1408009 mecidiyekoy: eve donmus cuma namazi dinlemekteyim.. mecidiyekoy'u degismemis buldum, sevinmedim uzulmedim.. sarayevo'dan otobusle belgrad'a gectik.. istasyondan tren biletimizi almis elde harita garin kapisinda bakinirken iki bisikletli kiz geldi.. yardim lazim mi dediler.. dedik hostel ariyoruz.. bizim bildigimiz yakin bir hostel var digerleri biraz yokus dediler bizi alip goturduler.. komisyoncu zannettim ama sonra gece arabayla bizi alip bira festivaline goturduler.. festival pek dandikti ve cok kalabalikti.. neyse belgrad da gece hayatiyla meshurmus.. hosteldeki festivaldeki uc bes sohbet biriki yudum bira.. belgrad maceramiz bu kadar.. fazla bile.. sabah erkenen yuklenip gara gittik.. sofya treninin bir kopmartmanini kapattik iki kisi ve bir yigin canta.. tren oldukca dandikti ama rahatimiz yerindeydi.. manzaralari seyrederekten uyuyaraktan vakit gecirdik.. bosna hemen tumuyle daglikti ve yasam ve yollar vadilere dagilmisti.. sirbistan'da ucsuz bucaksiz bir ova basladi ormanlar ve misir tarlalari manzarayi kaplamisti... sonra bulgaristan'da hem ovalar hem daglar vardi.. aksamustu sofya'ya varinca bir saat bekleyecegimizi soylemislerdi ama varir varmaz bir adam mister istanbul diye telasla yakamiza yapisti apar topar bisikletleri yukleyip kosa kosa bir perona geldik.. trende bisikletleri nereye yukleyecegimizi anlamaya calisirken adam da benden 20 euro istemekteydi.. 1 yuro 20 sent vardi cebimde verdim.. 10 dakka 5 yuro 10 lira 20 lira diye diye bekledi keh keh.. aslinda adam bizi hakkaten trene yetistirdi yoksa biz agir agir treni kacirabilirdik.. 20 dakka vakit varmis yaklasik.. bisikletleri indirmek bindirmek peronu bulmak derken aslinda fazla bir sure degil.. belgrad'dan kesilen bilet yatagi kapsamiyormus ve anlasilan diger vagon da istanbul'a kadar gitmiyormus 15er yuro daha verdik yatak icin iyi de oldu en azindan turkiyeye kadar yatip uyuyabildik ama turkiye'de demiryolu o kadar kotu o kadar kotu ki o kadar kotu ki.. nasil sallaniyor nasil hopluyor nasil tokatliyor.. gerci ben yine de uyudum.. ulkeye girince rahatlayacagimi saniyordum ama bir turlu giremedik cunku gece vakti sinirda pasaport damgalatmak uzere polis memurunun gelmesini bekledik sonra gumruk falan derken uzun surdu.. bu yolculukta o kadar sinir gectim -ki bazilari oldukca dandik ulkeler ve kimsenin sallamadigi sinir kapilariydi- hicbirinde boyle sacmaliklar yasamadikti.. o ara anladim ki pek de ozlemis degilim ulkeyi..

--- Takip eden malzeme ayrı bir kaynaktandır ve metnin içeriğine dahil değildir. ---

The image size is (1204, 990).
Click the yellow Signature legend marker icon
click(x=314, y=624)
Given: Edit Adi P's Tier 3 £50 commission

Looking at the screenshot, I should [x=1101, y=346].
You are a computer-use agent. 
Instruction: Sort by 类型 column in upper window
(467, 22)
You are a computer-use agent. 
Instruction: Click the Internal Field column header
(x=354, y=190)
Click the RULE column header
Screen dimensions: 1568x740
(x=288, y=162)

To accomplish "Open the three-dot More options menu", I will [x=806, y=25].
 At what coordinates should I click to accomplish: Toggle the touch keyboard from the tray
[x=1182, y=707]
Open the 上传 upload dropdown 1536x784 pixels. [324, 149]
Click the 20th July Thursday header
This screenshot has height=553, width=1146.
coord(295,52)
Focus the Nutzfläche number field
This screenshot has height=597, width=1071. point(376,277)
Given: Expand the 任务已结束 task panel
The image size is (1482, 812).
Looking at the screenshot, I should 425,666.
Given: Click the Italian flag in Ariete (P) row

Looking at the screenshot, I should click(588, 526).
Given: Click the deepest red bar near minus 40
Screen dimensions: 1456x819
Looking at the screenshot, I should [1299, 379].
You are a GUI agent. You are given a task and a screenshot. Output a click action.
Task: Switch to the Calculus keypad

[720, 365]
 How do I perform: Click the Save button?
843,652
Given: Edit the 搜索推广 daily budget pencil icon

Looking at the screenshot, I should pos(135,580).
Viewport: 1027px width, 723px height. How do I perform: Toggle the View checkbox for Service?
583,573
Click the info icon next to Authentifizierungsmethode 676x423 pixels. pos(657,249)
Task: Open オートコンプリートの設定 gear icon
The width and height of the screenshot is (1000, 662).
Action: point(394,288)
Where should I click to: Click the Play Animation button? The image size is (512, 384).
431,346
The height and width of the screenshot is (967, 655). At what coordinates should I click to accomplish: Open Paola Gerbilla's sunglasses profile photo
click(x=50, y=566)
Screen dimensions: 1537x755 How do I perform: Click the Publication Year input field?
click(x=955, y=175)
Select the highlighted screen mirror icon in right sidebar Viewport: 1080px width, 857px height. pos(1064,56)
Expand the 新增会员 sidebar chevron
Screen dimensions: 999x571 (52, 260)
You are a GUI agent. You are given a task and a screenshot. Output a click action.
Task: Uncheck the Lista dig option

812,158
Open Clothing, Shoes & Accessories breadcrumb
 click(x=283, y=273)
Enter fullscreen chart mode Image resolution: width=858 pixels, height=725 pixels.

_bisikletle gezmek ve orada burada kamp yapmakla trenle ve otobusle gezip hostelde kalmak o kadar farkli ki.. sonra trende otobuste hostelde yolda insanlarla tanismakla ne icin biraraya geldigini nasil duyarliklari oldugunu bir parca bildigin insanlarla birlikte seyahat etmek o kadar farkli ki..
1808009 mecidiyekoy: bu pakete yazacak bir sürü şey kalmış gibi.... ama bu pakete ait olmayan birşeyler yazarak kapatacağım.. insan ufak tefek kararlarının pek çoğunu hatalar olarak algılayabiliyor.. sonradan.. çok da önemli değil bu, hayatın işleyiş tarzına uygun, deneme-yanılma ile hızlı çözümler üretiyoruz.. ve yolumuza gidiyoruz.. önemli farklılıkları bulunan alternatifler üretmeyecek kararlar için uzun uzun bekleyemeyiz..
sonra, bazen de büyük hatalar yapıyorsun... yani bazı kararlarını büyük hatalar olarak algılıyorsun.. ben bu hatalardan birini 2,5 yıl kadar önce yaptım. yani şimdi öyle kurguluyorum. sebeplerim vardı o zaman.. karşı gelemediğim akıntılar da vardı.. ruhu sürüklediler.. şimdi hayatım yanlış yöne gidiyor. yanlış oldu. ups!